Text block »
begin
OTHER INCOME (EXPENSE)

 

Other income for the nine months ended September 30, 2004 consisted of net interest income of $12,813.  Other income (expense) for the prior year period consisted of net interest expense of $9,890.

 

 

 

FINANCIAL CONDITION

 

The Company’s Stockholders’ equity increased from $8.0 million at December 31, 2003 to $9.4 million at September 30, 2004 due primarily to our recording net income and to the exercise of stock options by employees and purchase of shares pursuant to the employee stock purchase plan.

 

Other key components of Optelecom’s financial condition include accounts receivable, inventory, fixed assets and accounts payable.  The Company’s current ratio has increased to 3.79 at September 30, 2004 compared to 3.59 at December 31, 2003. This increase is attributed primarily to the $0.94 million increase in cash and the $0.60 million increase in the Company’s balance in accounts receivable.  Current liabilities overall increased by $0.32 million due to increases in accounts payable and other current liabilities.
end
Brief 1 » Locate every line in the listing that contains the word "This" and copy each one.
The financial report and the listing are separate, unrelated material.

Stored records »
begin
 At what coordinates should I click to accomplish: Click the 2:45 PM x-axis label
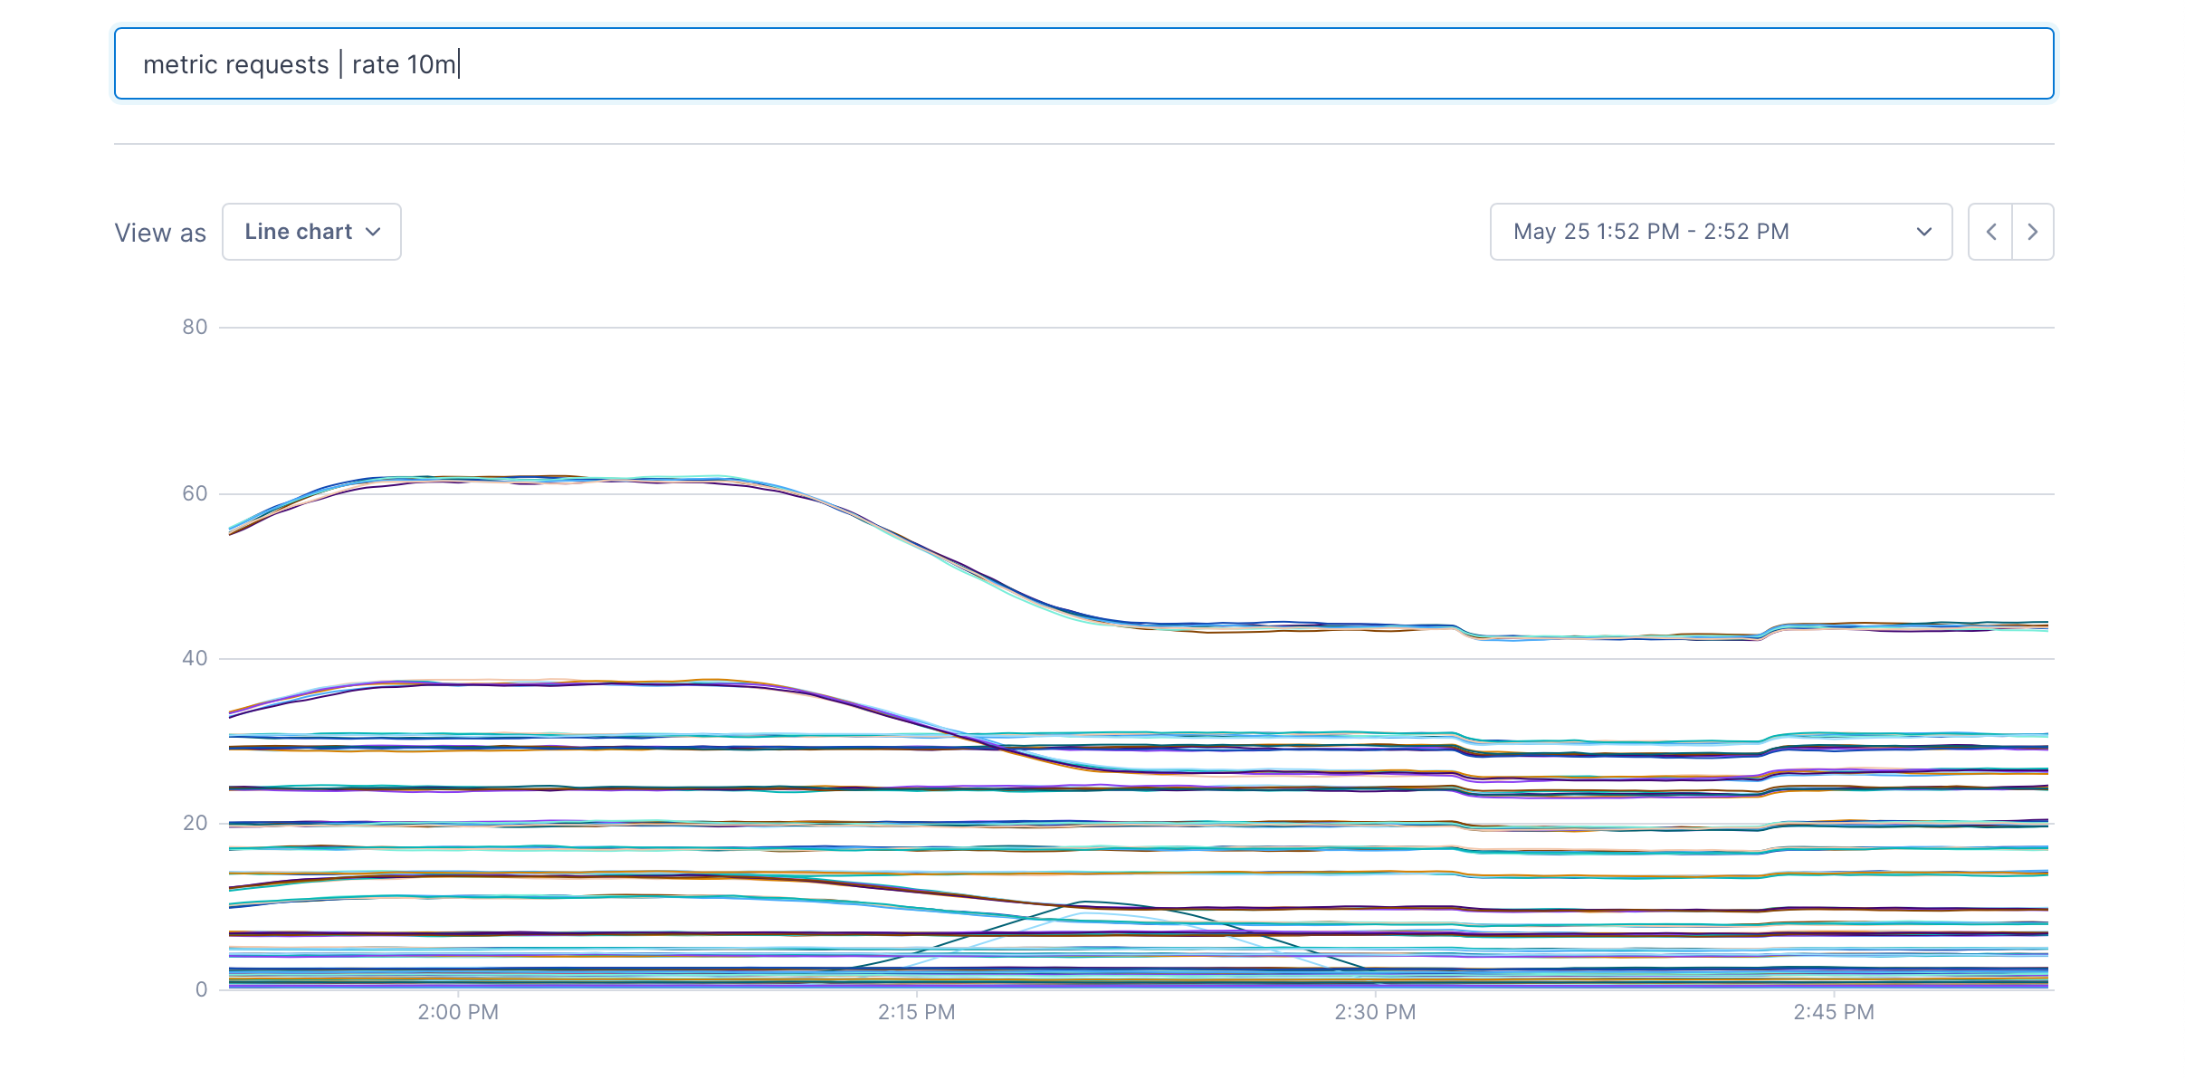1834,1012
end
begin
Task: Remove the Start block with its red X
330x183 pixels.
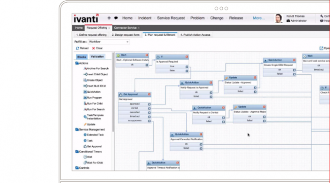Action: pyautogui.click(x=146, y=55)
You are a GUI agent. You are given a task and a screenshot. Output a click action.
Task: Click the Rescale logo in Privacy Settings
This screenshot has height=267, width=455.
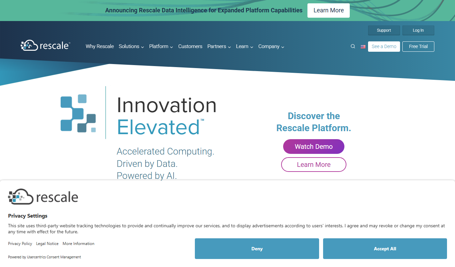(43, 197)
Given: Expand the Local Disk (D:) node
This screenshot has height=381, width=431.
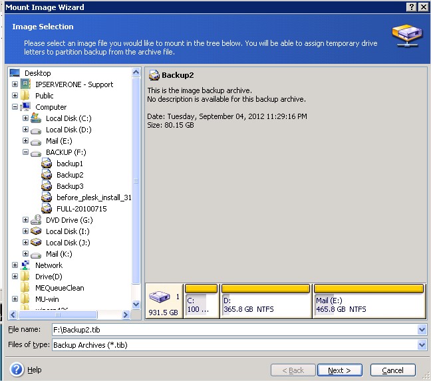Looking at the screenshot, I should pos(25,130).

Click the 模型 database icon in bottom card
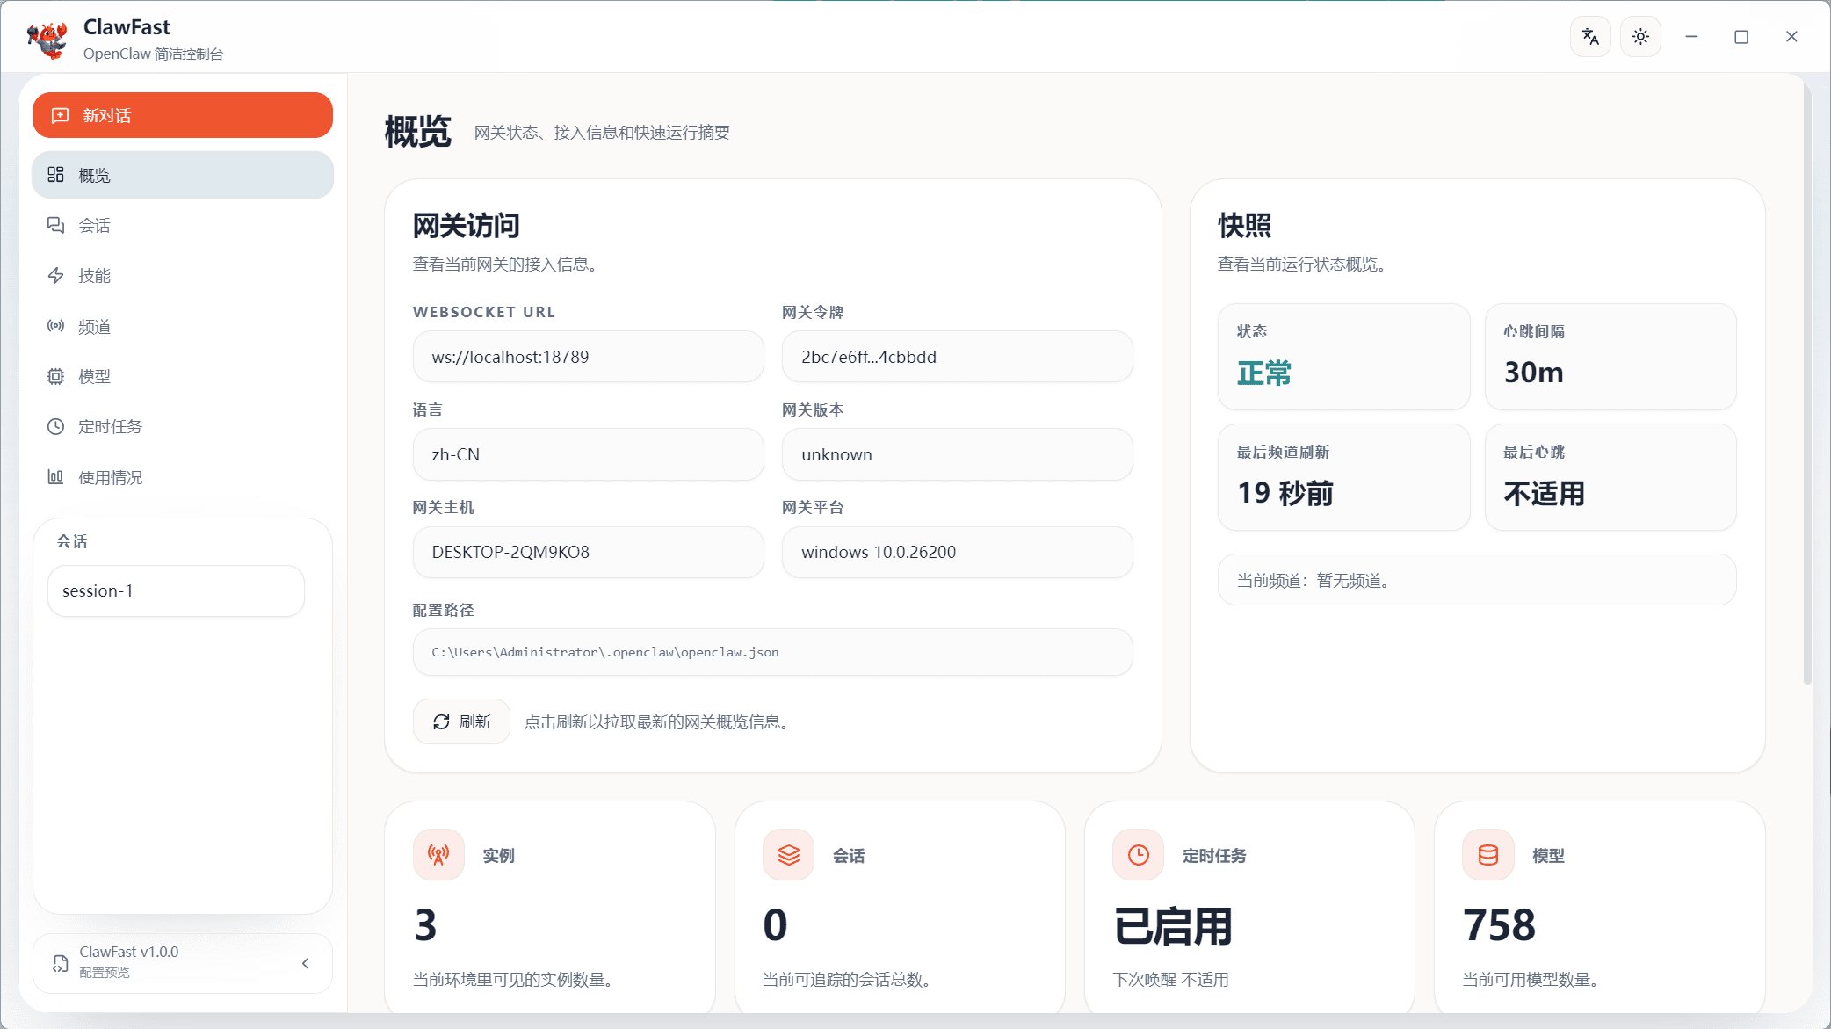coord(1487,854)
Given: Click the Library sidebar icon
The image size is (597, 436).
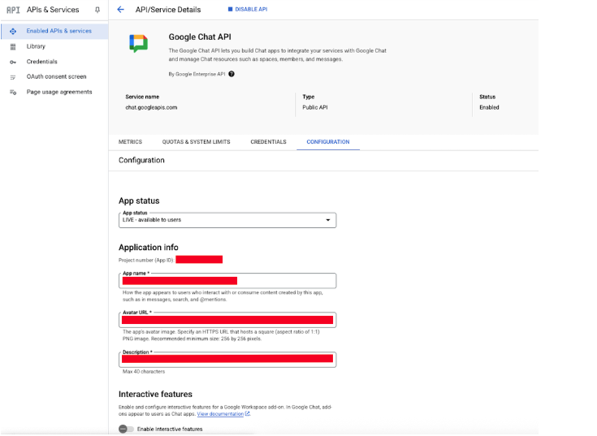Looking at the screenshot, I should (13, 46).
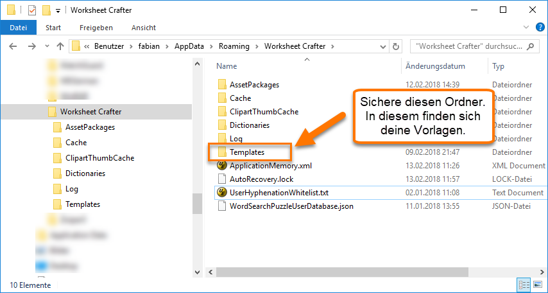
end
Brief 2 » Switch "stock options" to "share options" and write out the financial report from "Other income for" up to and including "stock purchase plan.".

Exercise solution 1 »
This screenshot has height=267, width=455.
This screenshot has height=381, width=431.

Exercise solution 2 »
Other income for the nine months ended September 30, 2004 consisted of net interest income of $12,813.  Other income (expense) for the prior year period consisted of net interest expense of $9,890.

 

 

 

FINANCIAL CONDITION

 

The Company’s Stockholders’ equity increased from $8.0 million at December 31, 2003 to $9.4 million at September 30, 2004 due primarily to our recording net income and to the exercise of share options by employees and purchase of shares pursuant to the employee stock purchase plan.